→ **Exercise data**
=== Section Start ===

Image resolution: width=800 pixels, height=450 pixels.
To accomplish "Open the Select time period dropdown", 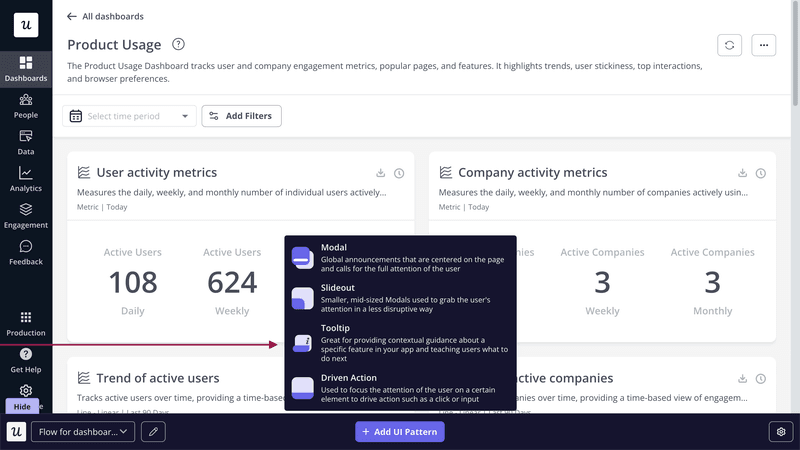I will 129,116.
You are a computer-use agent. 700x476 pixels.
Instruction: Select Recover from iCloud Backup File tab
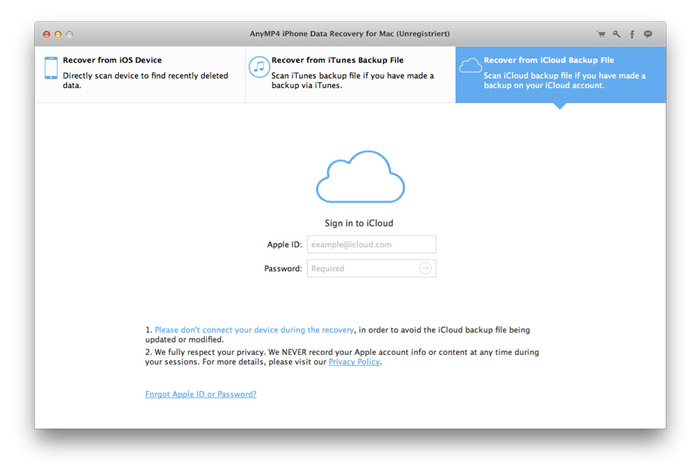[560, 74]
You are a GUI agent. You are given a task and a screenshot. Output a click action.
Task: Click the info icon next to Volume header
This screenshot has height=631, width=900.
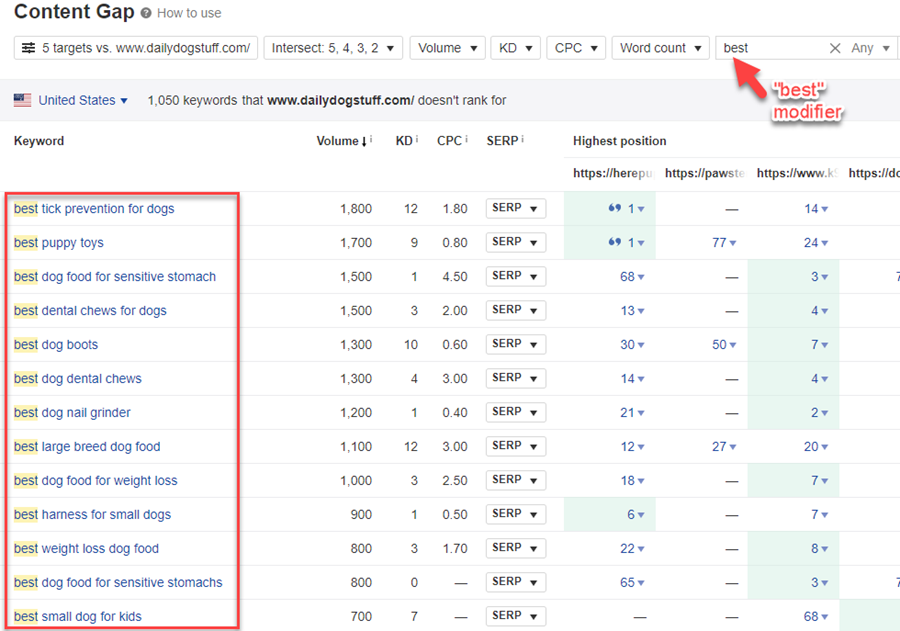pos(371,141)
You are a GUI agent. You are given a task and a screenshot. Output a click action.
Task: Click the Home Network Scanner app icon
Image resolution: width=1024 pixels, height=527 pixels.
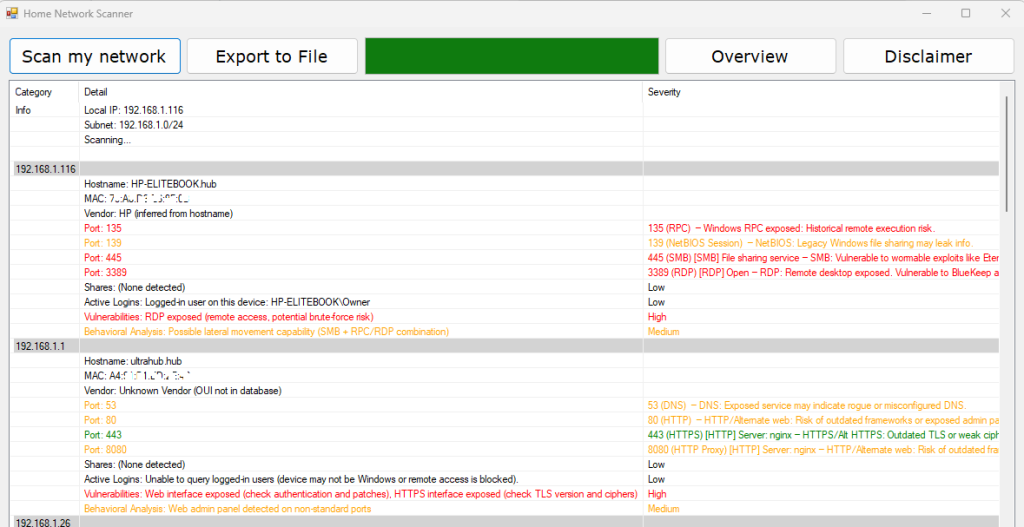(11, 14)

=== Section End ===

→ **What you will do**
Please output, exactly and with no pictures, only the lines from the one containing "Instruction: Select Recover" through the final line of the records above.

→ **Answer**
Instruction: Select Recover from iCloud Backup File tab
[560, 74]
You are a GUI agent. You are given a task and a screenshot. Output a click action.
Task: Click the info icon next to Volume header
This screenshot has height=631, width=900.
pos(371,141)
You are a GUI agent. You are given a task and a screenshot. Output a click action.
Task: Click the Home Network Scanner app icon
Image resolution: width=1024 pixels, height=527 pixels.
(11, 14)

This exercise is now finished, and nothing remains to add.